The task
Revise the records from the line holding "is (452, 452)." through the line holding "point(1216,275)", inclusive, swapping "Rapport" for "Summary" and keeping everything else the same. Give back only those lines.

Material shown
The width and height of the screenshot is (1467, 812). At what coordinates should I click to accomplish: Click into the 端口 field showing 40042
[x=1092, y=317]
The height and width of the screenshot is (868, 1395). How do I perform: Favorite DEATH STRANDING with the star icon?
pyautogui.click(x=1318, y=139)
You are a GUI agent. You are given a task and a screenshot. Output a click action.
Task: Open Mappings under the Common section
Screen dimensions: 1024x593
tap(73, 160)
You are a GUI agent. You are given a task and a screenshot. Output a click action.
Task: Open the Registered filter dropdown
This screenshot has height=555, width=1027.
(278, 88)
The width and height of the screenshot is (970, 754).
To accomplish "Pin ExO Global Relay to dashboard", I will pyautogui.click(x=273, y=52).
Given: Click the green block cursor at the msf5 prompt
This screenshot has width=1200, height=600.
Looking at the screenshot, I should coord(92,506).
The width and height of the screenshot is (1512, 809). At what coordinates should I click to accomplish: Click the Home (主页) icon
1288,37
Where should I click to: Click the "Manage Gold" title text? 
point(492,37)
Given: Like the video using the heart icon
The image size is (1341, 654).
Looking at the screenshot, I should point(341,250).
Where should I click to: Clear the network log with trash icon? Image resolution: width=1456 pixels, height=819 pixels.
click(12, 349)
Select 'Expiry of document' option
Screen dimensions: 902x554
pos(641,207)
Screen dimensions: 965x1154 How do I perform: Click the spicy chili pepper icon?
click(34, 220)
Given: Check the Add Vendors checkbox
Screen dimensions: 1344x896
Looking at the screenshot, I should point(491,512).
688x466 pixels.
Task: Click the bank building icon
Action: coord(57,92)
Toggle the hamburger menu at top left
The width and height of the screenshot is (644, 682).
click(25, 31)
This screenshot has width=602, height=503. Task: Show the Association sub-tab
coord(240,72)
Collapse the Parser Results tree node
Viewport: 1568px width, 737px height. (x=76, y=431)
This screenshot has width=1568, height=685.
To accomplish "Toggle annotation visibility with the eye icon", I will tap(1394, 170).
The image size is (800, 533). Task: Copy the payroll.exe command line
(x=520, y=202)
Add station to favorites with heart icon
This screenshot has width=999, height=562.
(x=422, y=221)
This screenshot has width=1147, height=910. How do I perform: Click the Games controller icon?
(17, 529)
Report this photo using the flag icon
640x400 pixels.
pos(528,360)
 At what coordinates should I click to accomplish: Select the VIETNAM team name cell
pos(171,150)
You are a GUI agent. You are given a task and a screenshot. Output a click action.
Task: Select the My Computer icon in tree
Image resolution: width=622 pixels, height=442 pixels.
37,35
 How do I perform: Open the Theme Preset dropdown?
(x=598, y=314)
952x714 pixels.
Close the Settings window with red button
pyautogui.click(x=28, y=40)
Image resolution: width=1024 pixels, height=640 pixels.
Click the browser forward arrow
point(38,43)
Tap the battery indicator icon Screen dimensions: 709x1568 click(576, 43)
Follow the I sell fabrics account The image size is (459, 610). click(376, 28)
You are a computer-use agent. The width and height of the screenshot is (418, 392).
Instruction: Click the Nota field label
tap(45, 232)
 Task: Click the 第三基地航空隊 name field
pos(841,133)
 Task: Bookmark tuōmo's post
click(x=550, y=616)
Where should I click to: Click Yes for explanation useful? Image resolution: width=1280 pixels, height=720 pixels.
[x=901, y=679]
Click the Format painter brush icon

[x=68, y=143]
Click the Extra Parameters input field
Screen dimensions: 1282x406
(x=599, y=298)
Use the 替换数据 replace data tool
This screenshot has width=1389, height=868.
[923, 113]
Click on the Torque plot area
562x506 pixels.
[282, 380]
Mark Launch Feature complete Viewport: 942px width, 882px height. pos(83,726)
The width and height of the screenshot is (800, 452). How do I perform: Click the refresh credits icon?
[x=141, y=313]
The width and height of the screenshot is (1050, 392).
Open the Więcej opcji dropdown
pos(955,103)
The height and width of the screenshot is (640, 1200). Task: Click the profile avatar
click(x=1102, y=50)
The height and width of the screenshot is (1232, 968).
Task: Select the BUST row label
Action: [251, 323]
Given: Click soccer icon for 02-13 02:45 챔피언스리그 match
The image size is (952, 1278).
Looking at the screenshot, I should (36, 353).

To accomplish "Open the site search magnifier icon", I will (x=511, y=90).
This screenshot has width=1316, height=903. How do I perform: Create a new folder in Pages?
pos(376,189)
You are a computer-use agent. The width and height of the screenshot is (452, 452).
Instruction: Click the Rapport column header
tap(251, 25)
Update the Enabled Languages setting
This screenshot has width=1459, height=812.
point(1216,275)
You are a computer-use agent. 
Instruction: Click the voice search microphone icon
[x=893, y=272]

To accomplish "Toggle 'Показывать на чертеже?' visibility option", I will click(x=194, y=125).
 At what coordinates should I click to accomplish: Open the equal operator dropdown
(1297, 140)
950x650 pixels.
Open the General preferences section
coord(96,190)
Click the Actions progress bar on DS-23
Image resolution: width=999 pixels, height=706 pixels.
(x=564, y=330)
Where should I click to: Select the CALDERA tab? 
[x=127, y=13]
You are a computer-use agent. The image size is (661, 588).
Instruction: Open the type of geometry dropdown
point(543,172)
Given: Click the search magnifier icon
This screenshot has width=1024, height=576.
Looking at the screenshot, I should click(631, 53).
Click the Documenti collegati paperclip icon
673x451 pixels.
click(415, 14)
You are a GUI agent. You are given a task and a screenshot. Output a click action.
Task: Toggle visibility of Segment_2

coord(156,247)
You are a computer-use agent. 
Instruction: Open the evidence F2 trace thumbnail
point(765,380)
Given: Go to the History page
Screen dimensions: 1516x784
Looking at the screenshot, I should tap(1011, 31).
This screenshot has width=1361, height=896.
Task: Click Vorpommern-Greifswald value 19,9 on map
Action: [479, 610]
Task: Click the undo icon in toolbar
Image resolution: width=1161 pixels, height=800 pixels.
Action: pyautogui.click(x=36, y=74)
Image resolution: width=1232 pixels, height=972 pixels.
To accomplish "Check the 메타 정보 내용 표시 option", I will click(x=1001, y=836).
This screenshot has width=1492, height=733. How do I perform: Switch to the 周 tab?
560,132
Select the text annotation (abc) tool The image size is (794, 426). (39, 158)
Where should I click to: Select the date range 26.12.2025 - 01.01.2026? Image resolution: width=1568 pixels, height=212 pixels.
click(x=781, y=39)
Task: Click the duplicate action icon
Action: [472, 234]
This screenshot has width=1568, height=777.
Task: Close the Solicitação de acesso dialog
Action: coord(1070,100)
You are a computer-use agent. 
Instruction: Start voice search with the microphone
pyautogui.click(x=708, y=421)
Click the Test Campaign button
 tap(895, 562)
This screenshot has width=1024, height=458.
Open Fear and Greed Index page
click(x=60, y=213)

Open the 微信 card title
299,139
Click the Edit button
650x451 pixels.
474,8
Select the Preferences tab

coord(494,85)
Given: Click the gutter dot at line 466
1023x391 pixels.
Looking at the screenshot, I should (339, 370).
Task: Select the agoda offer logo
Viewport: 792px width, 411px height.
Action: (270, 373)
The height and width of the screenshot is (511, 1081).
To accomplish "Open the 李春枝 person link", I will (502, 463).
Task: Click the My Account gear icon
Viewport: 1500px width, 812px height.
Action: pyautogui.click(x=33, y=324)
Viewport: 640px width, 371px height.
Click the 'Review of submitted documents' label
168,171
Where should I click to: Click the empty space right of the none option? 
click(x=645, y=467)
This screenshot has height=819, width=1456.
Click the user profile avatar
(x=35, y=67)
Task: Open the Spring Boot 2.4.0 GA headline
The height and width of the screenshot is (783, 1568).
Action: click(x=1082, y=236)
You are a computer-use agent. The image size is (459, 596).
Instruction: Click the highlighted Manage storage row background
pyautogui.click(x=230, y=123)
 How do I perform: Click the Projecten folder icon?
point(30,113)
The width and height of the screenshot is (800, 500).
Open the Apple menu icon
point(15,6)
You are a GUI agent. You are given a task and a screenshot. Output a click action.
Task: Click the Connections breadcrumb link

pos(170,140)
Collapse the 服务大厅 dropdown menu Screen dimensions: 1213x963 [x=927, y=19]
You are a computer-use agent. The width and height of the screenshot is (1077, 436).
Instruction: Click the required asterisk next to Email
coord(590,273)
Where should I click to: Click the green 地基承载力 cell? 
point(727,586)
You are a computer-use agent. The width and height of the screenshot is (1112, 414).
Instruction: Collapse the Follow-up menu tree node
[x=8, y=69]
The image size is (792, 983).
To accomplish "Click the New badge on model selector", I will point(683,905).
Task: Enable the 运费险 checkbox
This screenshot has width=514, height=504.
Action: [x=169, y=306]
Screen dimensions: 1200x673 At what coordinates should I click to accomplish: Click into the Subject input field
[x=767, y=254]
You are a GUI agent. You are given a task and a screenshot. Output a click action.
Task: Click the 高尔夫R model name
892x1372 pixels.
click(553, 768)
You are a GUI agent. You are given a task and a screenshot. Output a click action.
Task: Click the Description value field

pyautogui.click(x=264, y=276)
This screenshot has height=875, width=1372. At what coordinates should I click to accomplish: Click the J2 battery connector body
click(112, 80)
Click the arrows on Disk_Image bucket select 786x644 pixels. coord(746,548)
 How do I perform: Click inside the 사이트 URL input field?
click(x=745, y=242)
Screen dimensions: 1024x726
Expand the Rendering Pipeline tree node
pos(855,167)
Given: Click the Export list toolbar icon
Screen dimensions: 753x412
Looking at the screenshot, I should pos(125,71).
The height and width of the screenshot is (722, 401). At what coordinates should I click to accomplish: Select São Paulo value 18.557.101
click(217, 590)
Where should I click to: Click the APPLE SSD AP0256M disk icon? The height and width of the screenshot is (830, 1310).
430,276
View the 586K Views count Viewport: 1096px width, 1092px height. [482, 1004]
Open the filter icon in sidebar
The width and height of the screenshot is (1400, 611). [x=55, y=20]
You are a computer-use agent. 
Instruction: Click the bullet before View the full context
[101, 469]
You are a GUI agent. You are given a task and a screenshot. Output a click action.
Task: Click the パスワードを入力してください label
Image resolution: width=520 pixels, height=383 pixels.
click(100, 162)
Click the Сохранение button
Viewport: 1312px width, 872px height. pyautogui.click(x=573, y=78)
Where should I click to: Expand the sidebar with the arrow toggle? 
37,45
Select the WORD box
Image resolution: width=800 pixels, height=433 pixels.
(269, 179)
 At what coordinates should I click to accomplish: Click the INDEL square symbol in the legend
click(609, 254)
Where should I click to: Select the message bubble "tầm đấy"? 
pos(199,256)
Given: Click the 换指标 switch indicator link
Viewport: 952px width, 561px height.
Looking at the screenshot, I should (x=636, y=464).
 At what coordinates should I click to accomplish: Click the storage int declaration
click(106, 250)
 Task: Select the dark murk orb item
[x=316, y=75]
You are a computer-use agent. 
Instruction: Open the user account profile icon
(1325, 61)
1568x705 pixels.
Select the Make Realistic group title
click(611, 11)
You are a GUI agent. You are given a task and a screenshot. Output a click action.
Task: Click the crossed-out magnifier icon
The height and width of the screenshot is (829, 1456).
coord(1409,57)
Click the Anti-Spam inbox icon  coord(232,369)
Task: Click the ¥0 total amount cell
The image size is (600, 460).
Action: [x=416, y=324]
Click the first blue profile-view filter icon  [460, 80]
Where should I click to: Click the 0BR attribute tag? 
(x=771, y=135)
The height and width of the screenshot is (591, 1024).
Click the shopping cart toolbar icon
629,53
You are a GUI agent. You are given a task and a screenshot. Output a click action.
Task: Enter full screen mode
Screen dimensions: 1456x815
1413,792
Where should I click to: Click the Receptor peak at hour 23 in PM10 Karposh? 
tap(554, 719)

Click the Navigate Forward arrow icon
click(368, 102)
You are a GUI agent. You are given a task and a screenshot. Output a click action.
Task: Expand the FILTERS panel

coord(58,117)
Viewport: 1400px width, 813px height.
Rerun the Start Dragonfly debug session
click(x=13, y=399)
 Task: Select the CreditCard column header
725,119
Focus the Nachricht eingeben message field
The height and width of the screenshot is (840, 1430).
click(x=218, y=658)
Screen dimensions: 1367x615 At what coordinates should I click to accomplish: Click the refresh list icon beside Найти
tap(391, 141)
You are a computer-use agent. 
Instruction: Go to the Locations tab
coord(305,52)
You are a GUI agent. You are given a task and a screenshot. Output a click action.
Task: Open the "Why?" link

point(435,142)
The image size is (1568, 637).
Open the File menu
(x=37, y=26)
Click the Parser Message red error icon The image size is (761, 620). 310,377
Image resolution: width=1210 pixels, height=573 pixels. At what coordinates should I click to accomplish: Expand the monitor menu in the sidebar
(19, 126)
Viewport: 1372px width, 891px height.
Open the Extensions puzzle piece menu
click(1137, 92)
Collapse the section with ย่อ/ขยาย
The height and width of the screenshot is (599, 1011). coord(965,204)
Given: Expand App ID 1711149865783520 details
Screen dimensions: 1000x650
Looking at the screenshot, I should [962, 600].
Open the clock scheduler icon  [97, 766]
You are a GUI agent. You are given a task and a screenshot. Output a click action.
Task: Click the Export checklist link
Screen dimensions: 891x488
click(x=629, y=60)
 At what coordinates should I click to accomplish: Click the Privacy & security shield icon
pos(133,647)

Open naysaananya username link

Result for this exercise
You are a computer-use agent. The width and height of the screenshot is (452, 452).
Instruction: Click the Summary column header
tap(251, 25)
Update the Enabled Languages setting
This screenshot has width=1459, height=812.
point(1216,275)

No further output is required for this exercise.